Task to complete
The lines from the one containing "Viewport: 514px width, 315px height." through the last line below, both ends included, must be reproduced exactly, with no pictures.

Task inputs
──────

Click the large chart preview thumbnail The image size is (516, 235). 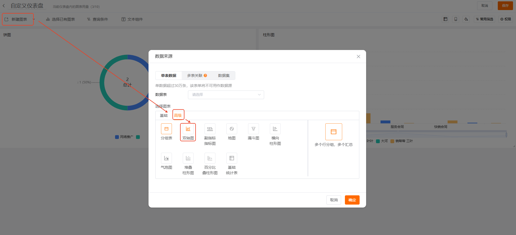(x=333, y=132)
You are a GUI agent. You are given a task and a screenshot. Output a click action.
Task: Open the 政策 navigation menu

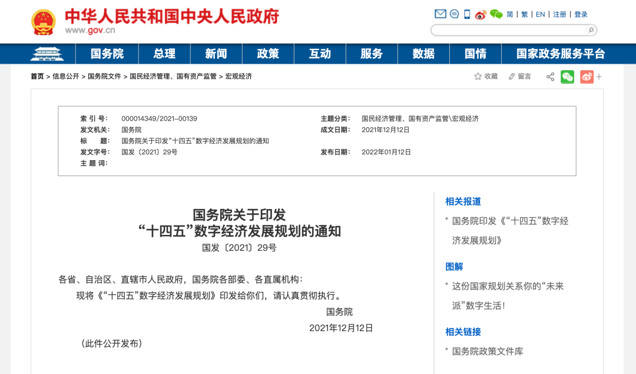pos(267,53)
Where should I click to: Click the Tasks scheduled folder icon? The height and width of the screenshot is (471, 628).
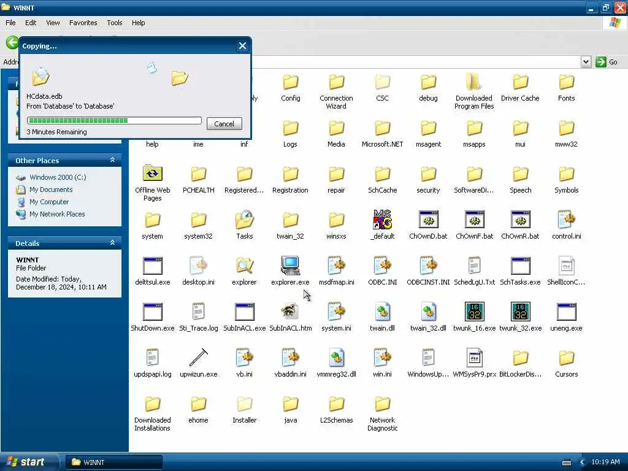[x=244, y=220]
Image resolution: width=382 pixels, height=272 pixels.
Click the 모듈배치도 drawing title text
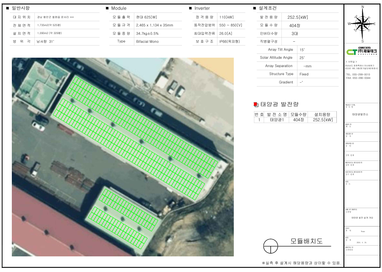click(x=306, y=242)
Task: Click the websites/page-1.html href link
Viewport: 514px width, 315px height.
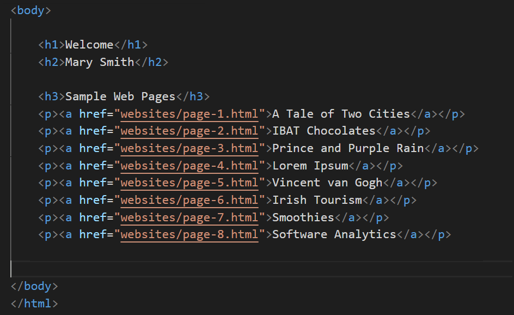Action: tap(189, 114)
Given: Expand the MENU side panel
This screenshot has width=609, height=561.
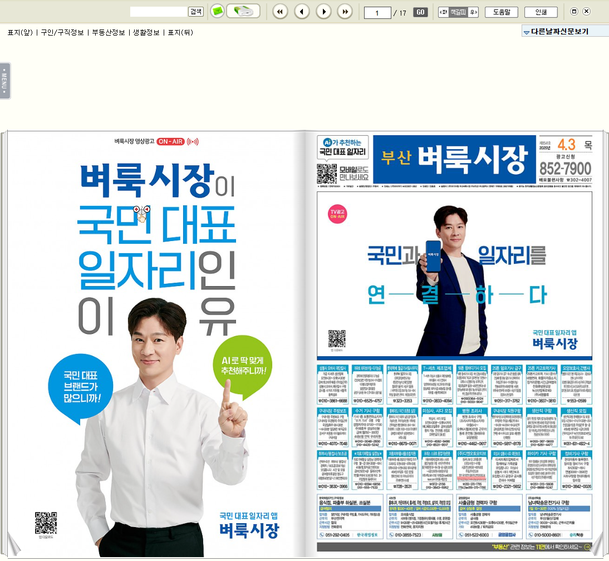Looking at the screenshot, I should [x=5, y=80].
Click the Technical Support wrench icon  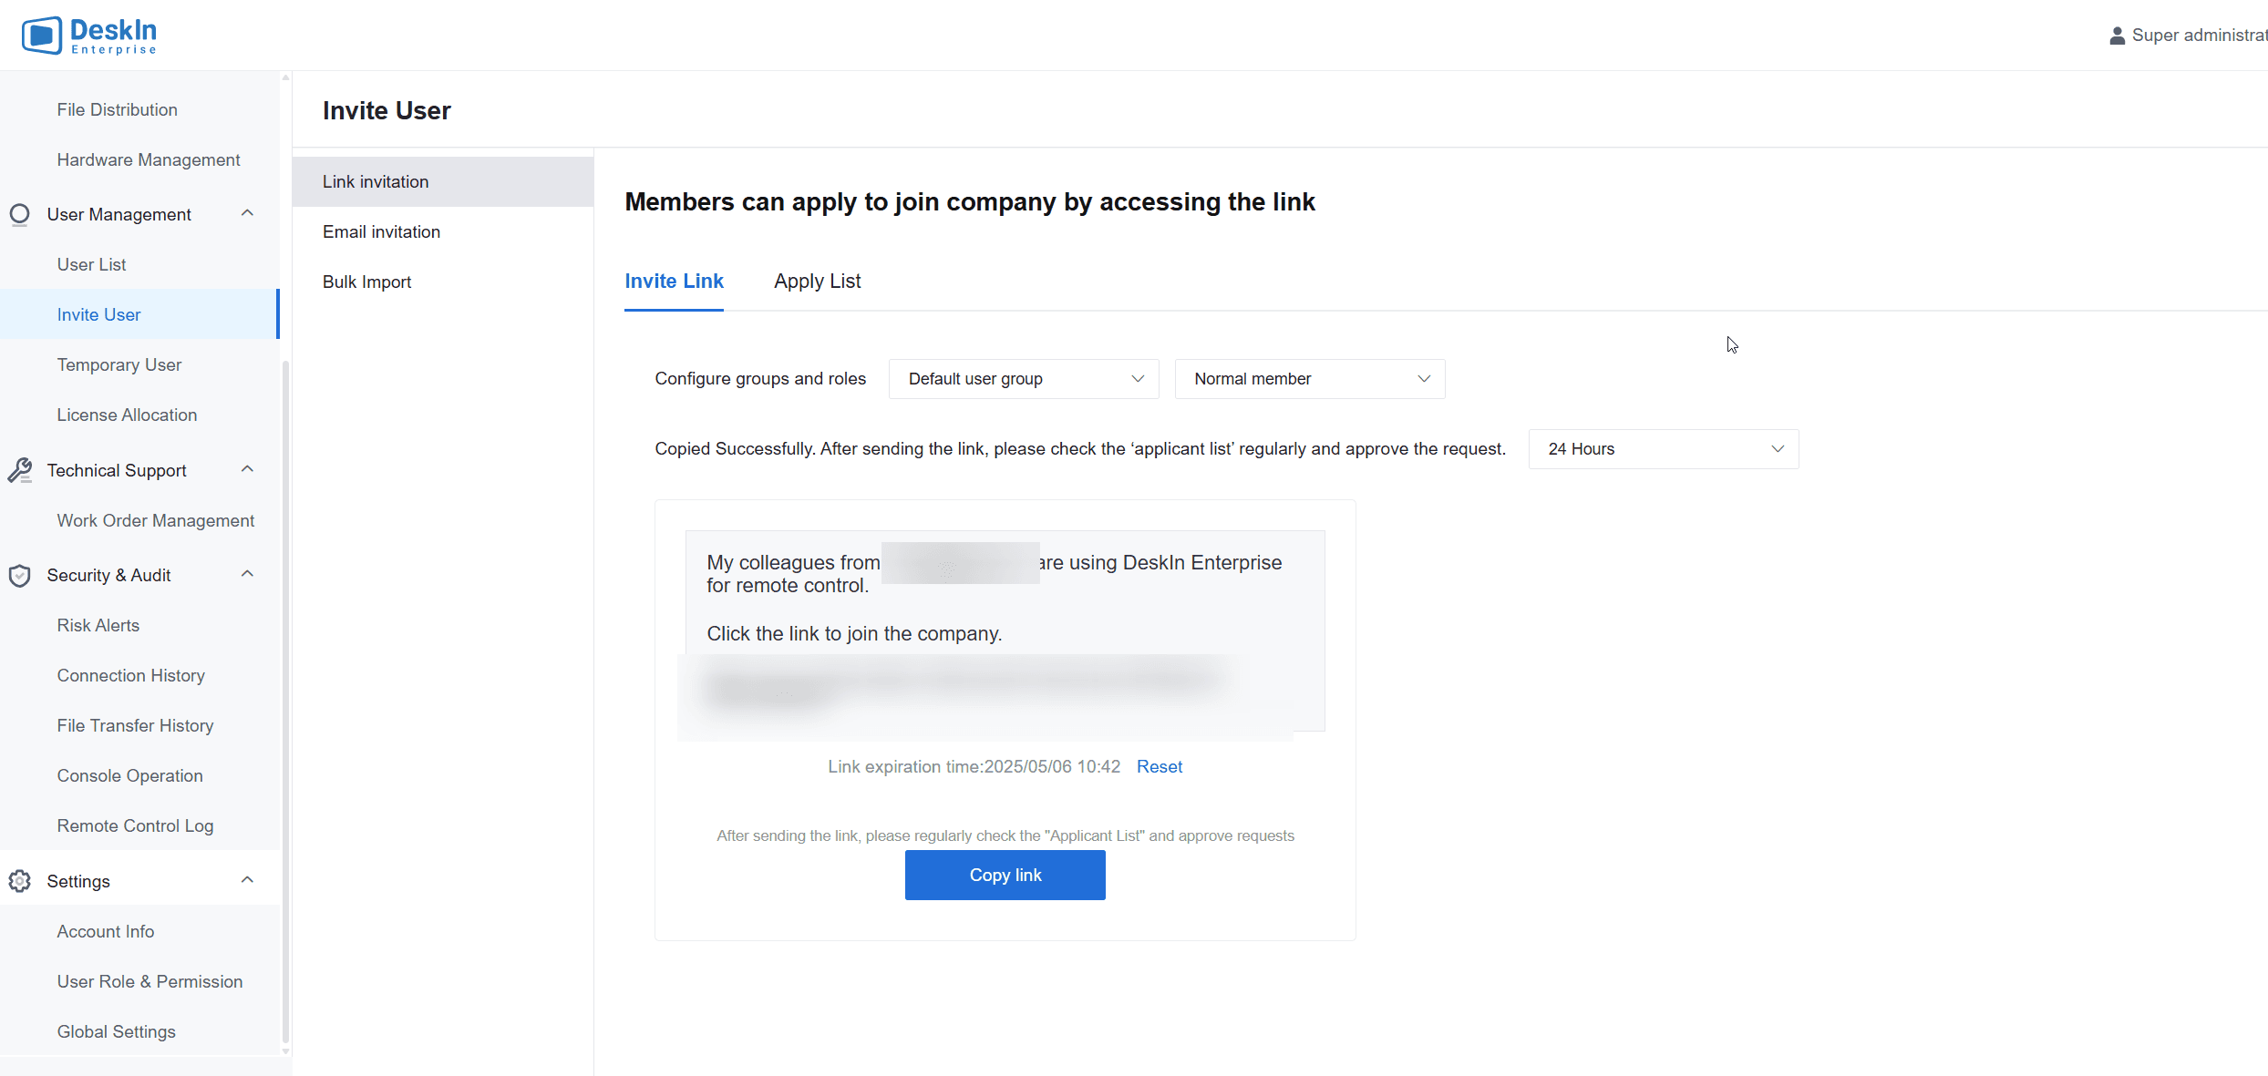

──────

Written response
Viewport: 514px width, 315px height.
Action: tap(189, 114)
Given: Expand the MENU side panel
This screenshot has width=609, height=561.
Looking at the screenshot, I should [x=5, y=80].
Click the Technical Support wrench icon  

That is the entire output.